The Mozambican War of Independence was an armed conflict between the guerrilla forces of the Mozambique Liberation Front or FRELIMO (Frente de Libertação de Moçambique), and Portugal. The war officially started on September 25, 1964, and ended with a ceasefire on September 8, 1974, resulting in a negotiated independence in 1975.
Portugal’s wars against independence guerrilla fighters in its 400-year-old African territories began in 1961 with Angola. In Mozambique, the conflict erupted in 1964 as a result of unrest and frustration amongst many indigenous Mozambican populations, who perceived foreign rule to be a form of exploitation and mistreatment, which served only to further Portuguese economic interests in the region. Many Mozambicans also resented Portugal’s policies towards indigenous people, which resulted in discrimination, traditional lifestyle turning difficult for many Africans, and limited access to Portuguese-style education and skilled employment.

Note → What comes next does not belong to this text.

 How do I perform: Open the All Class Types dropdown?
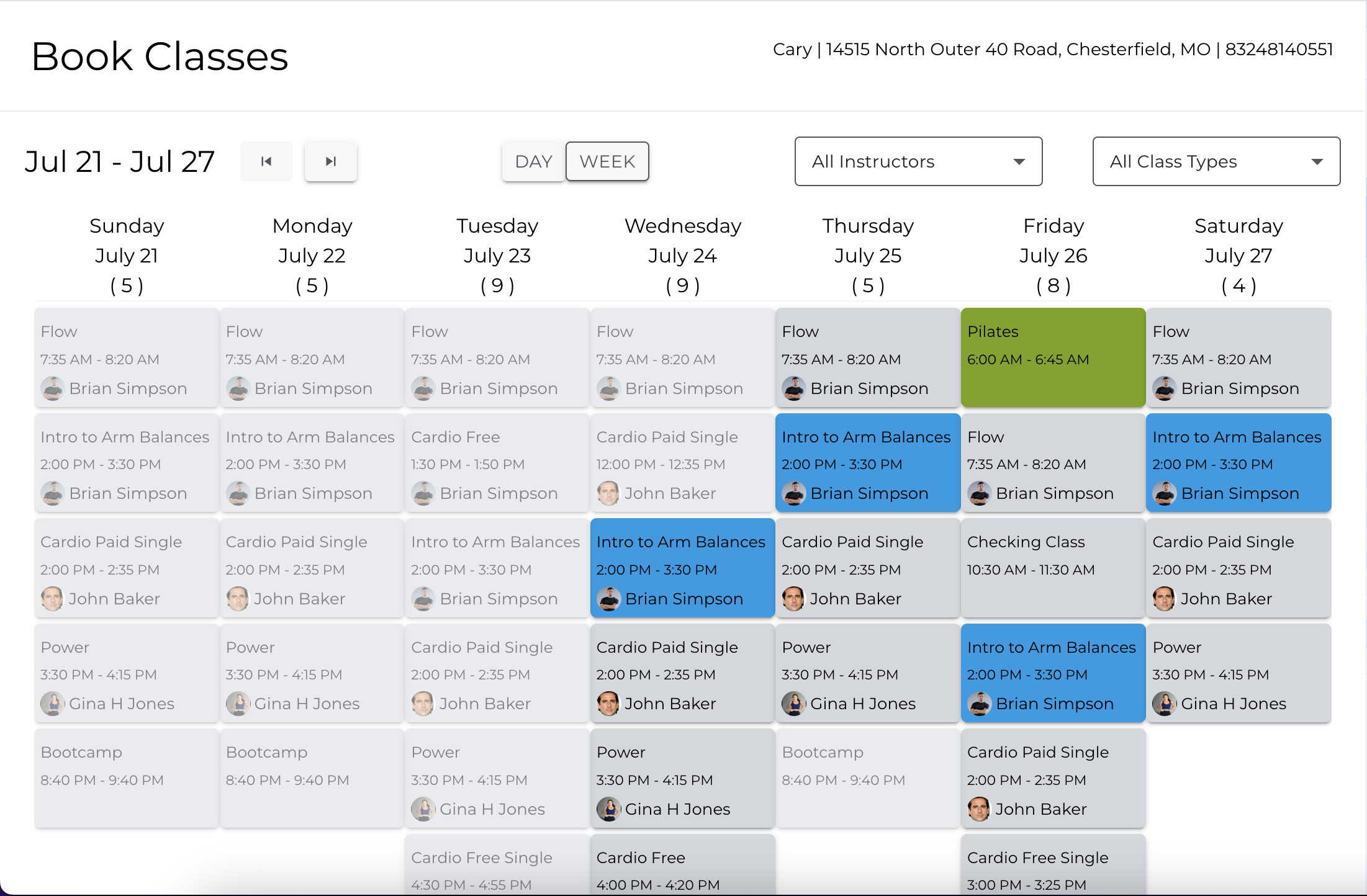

As successful self-determination movements spread throughout Africa after World War II, many Mozambicans became progressively nationalistic in outlook, and increasingly frustrated by the nation’s continued subservience to foreign rule. For the other side, many enculturated indigenous Africans who were fully integrated into the Portugal-ruled social organization of Portuguese Mozambique, in particular those from the urban centres, reacted to the independentist claims with a mixture of discomfort and suspicion. The ethnic Portuguese of the territory, which included most of the ruling authorities, responded with increased military presence and fast-paced development projects.
A mass exile of Mozambique’s political intelligentsia to neighbouring countries provided havens from which radical Mozambicans could plan actions and foment political unrest in their homeland. The formation of the Mozambican guerrilla organisation FRELIMO and the support of the Soviet Union, China, Cuba, Yugoslavia, Bulgaria, Tanzania, and Zambia through arms and advisers, led to the outbreak of violence that was to last over a decade.
From a military standpoint, the Portuguese regular army held the upper hand during the conflict against the independentist guerrilla forces. Nonetheless, Mozambique succeeded in achieving independence on June 25, 1975, after the coup d’état in Portugal known as the Carnation Revolution, thus ending 470 years of Portuguese colonial rule in the East African region. According to historians of the Revolution, the military coup in Portugal was in part fuelled by protests concerning the conduct of Portuguese troops in their treatment of some local Mozambican populace. The role of the growing communist influence over the group of Portuguese military insurgents who led the Lisbon’s military coup, and, on the other hand, the pressure of the international community over the direction of the Portuguese Colonial War in general, were main causes for the final outcome.